AVAILABLE DATA —
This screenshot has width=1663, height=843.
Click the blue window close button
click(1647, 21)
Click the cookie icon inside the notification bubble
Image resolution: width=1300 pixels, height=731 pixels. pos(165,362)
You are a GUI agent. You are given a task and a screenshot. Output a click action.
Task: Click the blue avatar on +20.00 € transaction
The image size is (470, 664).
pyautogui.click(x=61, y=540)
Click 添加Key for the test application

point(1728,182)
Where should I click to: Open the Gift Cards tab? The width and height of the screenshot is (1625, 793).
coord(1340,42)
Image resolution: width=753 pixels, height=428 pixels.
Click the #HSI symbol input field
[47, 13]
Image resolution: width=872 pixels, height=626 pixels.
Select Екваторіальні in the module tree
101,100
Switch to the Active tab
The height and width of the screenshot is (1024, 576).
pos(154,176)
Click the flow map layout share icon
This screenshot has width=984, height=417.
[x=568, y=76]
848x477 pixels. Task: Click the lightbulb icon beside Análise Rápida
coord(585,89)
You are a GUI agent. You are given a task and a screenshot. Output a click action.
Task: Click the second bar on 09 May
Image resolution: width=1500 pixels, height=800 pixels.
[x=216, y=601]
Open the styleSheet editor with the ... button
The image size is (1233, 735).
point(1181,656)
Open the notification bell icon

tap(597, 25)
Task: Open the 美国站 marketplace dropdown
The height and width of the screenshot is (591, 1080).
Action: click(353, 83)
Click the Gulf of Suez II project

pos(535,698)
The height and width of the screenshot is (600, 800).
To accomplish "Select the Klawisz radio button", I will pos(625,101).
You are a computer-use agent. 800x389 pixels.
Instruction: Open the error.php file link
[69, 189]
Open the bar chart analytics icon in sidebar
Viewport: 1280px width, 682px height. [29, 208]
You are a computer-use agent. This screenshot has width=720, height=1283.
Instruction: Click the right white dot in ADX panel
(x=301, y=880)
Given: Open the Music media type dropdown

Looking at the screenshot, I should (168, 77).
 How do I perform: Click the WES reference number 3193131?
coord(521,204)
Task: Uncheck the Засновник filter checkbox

EXERCISE DETAILS —
Your reply should consist only of the lines running from the line with "Task: Open the 美国站 marketplace dropdown" to the end of the listing, retyped exactly.

WRITTEN REPLY —
Task: Open the 美国站 marketplace dropdown
The height and width of the screenshot is (591, 1080).
Action: click(353, 83)
Click the Gulf of Suez II project

pos(535,698)
The height and width of the screenshot is (600, 800).
To accomplish "Select the Klawisz radio button", I will pos(625,101).
You are a computer-use agent. 800x389 pixels.
Instruction: Open the error.php file link
[69, 189]
Open the bar chart analytics icon in sidebar
Viewport: 1280px width, 682px height. [29, 208]
You are a computer-use agent. This screenshot has width=720, height=1283.
Instruction: Click the right white dot in ADX panel
(x=301, y=880)
Given: Open the Music media type dropdown

Looking at the screenshot, I should (168, 77).
 How do I perform: Click the WES reference number 3193131?
coord(521,204)
Task: Uncheck the Засновник filter checkbox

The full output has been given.